▶ [Enunciado da tarefa]: Altere o trecho da reportagem sobre os inferninhos do Centro de Porto Alegre entre "- Meu filho" e "forma - desabafa.", inclusive, substituindo "trabalhador" por "dedicado", e apresente esse trecho completo.

▶ [Trecho da fonte]:
┄┄┄┄┄┄┄┄┄┄┄┄┄┄┄┄┄┄┄┄
Falta de segurança
Em dois meses, quatro pessoas já foram assassinadas nos inferninhos do Centro de Porto Alegre
Descontrole na região gera insegurança para moradores e familiares de vítimas, que esperam por uma solução
Ainda não se passaram dois meses em 2014 e quatro pessoas já foram assassinadas na região dos inferninhos, no Centro. O problema só cresceu nos últimos 20 anos. Se de um lado as boates são oficialmente regulares no papel, de outro, autoridades de segurança denunciam o descontrole da área. Moradores e familiares das vítimas, por enquanto, só esperam uma solução.
Moradores registram movimento dos inferninhos de madrugada:
A madrugada de domingo, dia 9, era a segunda vez que Luis Fernando de Jesus Carvalho, 22 anos, ia à boate Casa Blanka, no Centro de Porto Alegre, com dois amigos. Ele dizia que não gostava muito do local, mas resolveu curtir um baile funk. Às 3h, o trio comprou espumante.
Empolgados, abriram a garrafa, e a bebida respingou em um grupo quase colado a eles, no ambiente lotado. Depois de empurrões e copos arremessados de lado a lado, a briga terminou em tragédia. Alguém apareceu armado e atirou quatro vezes contra Luis Fernando. O que a mãe, Beatriz Fátima de Jesus Carvalho, 45 anos, não consegue compreender, é como alguém estava armado em um lugar que deveria ser de festa.
- Meu filho sempre foi trabalhador, nunca se envolveu com nada. Era ele quem me ajudava a sustentar a casa. Não é justo ver um filho teu sair de casa para fazer festa e perder ele dessa forma - desabafa.
"É a nossa maior dor de cabeça"
Enquanto ela lamentava a perda do mais velho entre seus quatro filhos, na missa de sétimo dia, nessa semana, na Igreja São Jorge, Zona Leste da Capital, no Centro, mais uma madrugada conturbada estava se encerrando. Para as autoridades de segurança, essa é a rotina no Centro Histórico há pelo menos 20 anos.
Quando anoitece, a área é campo aberto aos inferninhos.
- É a nossa maior dor de cabeça. Esses bares concentram grande volume de crimes, e os homicídios são consequência - afirma o delegado da 2ª DHPP, Felipe Bringhenti.
Conforme levantamento do Diário Gaúcho, desde o começo de 2013, nove pessoas foram mortas nos arredores e dentro dos inferninhos - só neste ano, foram quatro vítimas. No ano passado, a polícia contabilizou ainda pelo menos sete tentativas de assassinatos diretamente ligados às festas descontroladas da região. Fora os casos de tiroteios que sequer viram ocorrências policiais pela ausência de elementos.
┄┄┄┄┄┄┄┄┄┄┄┄┄┄┄┄┄┄┄┄
▶ [Dados apresentados]:
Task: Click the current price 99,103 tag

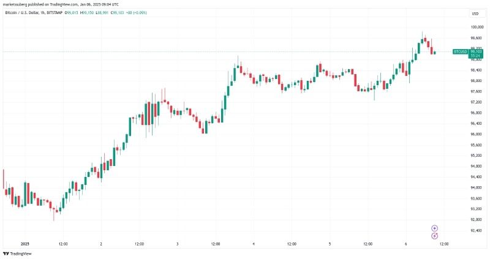Action: click(x=475, y=53)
┄┄┄┄┄┄┄┄┄┄┄┄┄┄┄┄┄┄┄┄
▶ [Solução detalhada]:
- Meu filho sempre foi dedicado, nunca se envolveu com nada. Era ele quem me ajudava a sustentar a casa. Não é justo ver um filho teu sair de casa para fazer festa e perder ele dessa forma - desabafa.